Amazon, la creatura fondata ormai molti anni fa da Jeff Bezos, è conosciuto una crescita esponenziale a livello globale che l’ha resa la piattaforma di shopping online per eccellenza, con milioni di acquisti effettuati quotidianamente e una crescita impressionante del suo catalogo. La scelta a disposizione dei consumatori è molto ampia, tanto da spingere il colosso di Seattle a investire anche nella vendita di prodotti alimentari.

Il mantra di Amazon sembra essere la voglia di crescere ed espandersi in mercati sempre nuovi e dalle grandi opportunità, ed è proprio in questo contesto che rientrerebbe l’idea anticipata da una serie di indiscrezioni degli ultimi giorni. Stando a diversi media statunitensi, Amazon starebbe adesso lavorando attivamente per entrare nel mercato dei farmaci, una scelta che consentirebbe all’azienda di Bezos di vendere persino medicinali online.

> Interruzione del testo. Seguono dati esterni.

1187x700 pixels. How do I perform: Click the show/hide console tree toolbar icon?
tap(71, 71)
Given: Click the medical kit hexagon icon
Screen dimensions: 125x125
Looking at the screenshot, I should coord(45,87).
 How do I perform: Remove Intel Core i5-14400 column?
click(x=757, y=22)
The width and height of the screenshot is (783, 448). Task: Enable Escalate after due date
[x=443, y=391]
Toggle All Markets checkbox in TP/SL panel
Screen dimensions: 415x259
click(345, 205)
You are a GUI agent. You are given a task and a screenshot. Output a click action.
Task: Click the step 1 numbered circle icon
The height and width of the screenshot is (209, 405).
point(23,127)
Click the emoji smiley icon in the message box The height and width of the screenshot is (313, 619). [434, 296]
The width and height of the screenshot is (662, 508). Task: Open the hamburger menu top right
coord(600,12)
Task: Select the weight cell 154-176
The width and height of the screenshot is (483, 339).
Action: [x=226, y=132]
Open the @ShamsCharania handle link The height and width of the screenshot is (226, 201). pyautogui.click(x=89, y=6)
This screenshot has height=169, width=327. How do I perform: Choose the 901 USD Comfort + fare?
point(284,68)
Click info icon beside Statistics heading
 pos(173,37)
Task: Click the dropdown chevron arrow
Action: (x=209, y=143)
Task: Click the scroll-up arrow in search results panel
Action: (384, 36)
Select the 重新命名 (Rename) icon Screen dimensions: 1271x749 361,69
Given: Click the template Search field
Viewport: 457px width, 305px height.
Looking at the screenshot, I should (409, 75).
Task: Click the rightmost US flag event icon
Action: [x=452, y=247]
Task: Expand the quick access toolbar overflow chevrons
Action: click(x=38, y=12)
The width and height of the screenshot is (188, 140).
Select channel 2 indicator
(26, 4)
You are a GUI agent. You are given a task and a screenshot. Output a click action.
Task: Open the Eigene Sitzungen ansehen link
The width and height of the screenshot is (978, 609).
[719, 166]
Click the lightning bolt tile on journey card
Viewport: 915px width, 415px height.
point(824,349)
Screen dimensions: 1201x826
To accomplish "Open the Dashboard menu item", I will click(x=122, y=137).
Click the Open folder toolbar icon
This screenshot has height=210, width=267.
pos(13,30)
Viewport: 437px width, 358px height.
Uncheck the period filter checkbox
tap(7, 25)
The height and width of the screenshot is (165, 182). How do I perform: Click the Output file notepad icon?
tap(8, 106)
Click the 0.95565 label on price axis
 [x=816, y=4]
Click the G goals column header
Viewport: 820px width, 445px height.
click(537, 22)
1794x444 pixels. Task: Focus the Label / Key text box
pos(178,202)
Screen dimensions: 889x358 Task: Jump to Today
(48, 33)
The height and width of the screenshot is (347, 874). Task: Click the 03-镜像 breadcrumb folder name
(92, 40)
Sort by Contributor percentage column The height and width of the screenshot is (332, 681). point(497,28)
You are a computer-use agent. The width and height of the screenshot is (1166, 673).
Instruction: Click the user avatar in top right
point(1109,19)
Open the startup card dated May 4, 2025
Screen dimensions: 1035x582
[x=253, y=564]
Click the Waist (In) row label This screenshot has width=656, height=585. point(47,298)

Stando alle indiscrezioni trapelate fino ad ora, la scelta di Amazon deriverebbe dal valore impressionante del mercato dei farmaci, che solo negli USA è in grado di far girare 560 miliardi di dollari l’anno. Le indiscrezioni riportate da diverse testate tra le quali CNBC e Bloomberg, rivelano che Amazon starebbe progettando la cosa già da diversi anni, tanto da assumere esperti del settore e analizzare le opportunità offerte da questo mercato.

Non è chiaro quando ciò avverrà, ma secondo le voci di corridoio sarebbe solo questione di tempo prima di assistere ad un annuncio ufficiale da parte di Amazon. Le indiscrezioni anticipano che l’annuncio effettivo potrebbe arrivare già prima del Giorno del Ringraziamento (23 novembre).

Una scelta del genere potrebbe rivelarsi positiva per i consumatori, che avrebbero la possibilità di ordinare e ricevere direttamente a casa i farmaci prescritti dal medico, una opzione utile soprattutto per chi non ha la possibilità di spostarsi da casa, ma non mancano i dubbi. Amazon potrebbe essere costretta ad affrontare limiti normativi che regolano la vendita di farmaci online, e potrebbe anche essere necessaria la creazione di punti vendita fisici per smistare le spedizioni e rendere le consegne più rapide.

Per questo il progetto di Amazon, almeno inizialmente, potrebbe affidarsi a farmacie già esistenti per la vendita dei medicinali, e solo in seguito occuparsi in prima persona della distribuzione e consegna. Per adesso di certo non c’è niente, e per scoprire cosa accadrà davvero, sarà necessario attendere futuri aggiornamenti, per scoprire se davvero Amazon riuscirà a realizzare un progetto tanto ambizioso quanto complicato.